NEW YORK ( TheStreet) -- Threshold Pharmaceuticals (THLD - Get Report) reported positive pancreatic cancer survival data this weekend from a Phase IIb study of TH-302, a prodrug that releases chemotherapy under hypoxic (low oxygen) conditions, at the European Society for Medical Oncology (ESMO) conference. Unfortunately, the TH-302 results show lots of variability and the comparison arm in the study may soon be outdated, making the drug's prospects difficult to interpret.
Given Threshold's $399 million market capitalization, estimated $60 million in cash, and the long wait for definitive phase III data in pancreatic cancer, I'm not sure there's much to do with the stock at current levels.
I don't have a strong view about Threshold but I lean negative, especially because the company will likely need to raise additional capital.

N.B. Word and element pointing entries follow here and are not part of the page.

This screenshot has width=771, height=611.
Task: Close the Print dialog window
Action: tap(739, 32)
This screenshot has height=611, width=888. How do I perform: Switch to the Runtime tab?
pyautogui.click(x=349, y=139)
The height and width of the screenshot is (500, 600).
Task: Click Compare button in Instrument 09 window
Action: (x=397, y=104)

Threshold's phase IIb study enrolled 214 pancreatic cancer patients randomized to receive TH-302 (at doses of 240 mg or 340 mg) plus gemcitabine or gemcitabine plus a placebo. ( Eli Lilly (LLY - Get Report) sold a branded version of gemcitabine under the Gemzar label until the chemotherapy drug went generic in 2010).Earlier this year, Threshold reported progression-free survival (PFS) in the TH-302 high dose arm reached 6.0 months, slightly outperforming the low dose and significantly exceeding the PFE of 3.6 months observed for the control group. Response rates supported the PFS benefit. At the higher dose, TH-302 recipients had a 26% overall response rate (ORR), including two complete responses, compared to a 17% and 10% ORR for the low-dose and control arms, respectively. At ESMO this weekend, we learned that patients in the TH-302 high and low dose groups had a median overall survival of 9.2 months and 8.7 months, respectively, versus 6.9 months for gemcitabine alone. Although the hazard ratio (HR) -- a measure of relative risk between drug and control -- barely shows a benefit (HR = 0.96 for both arms), investigators noted that post-progression crossover muddled the results. The adjusted survival data were excluded from the ESMO slides, but post hoc analysis shows a modestly greater survival benefit for TH-302 recipients once crossover patients are excluded (HR = 0.77 and 0.76 for the high and low dose groups, respectively).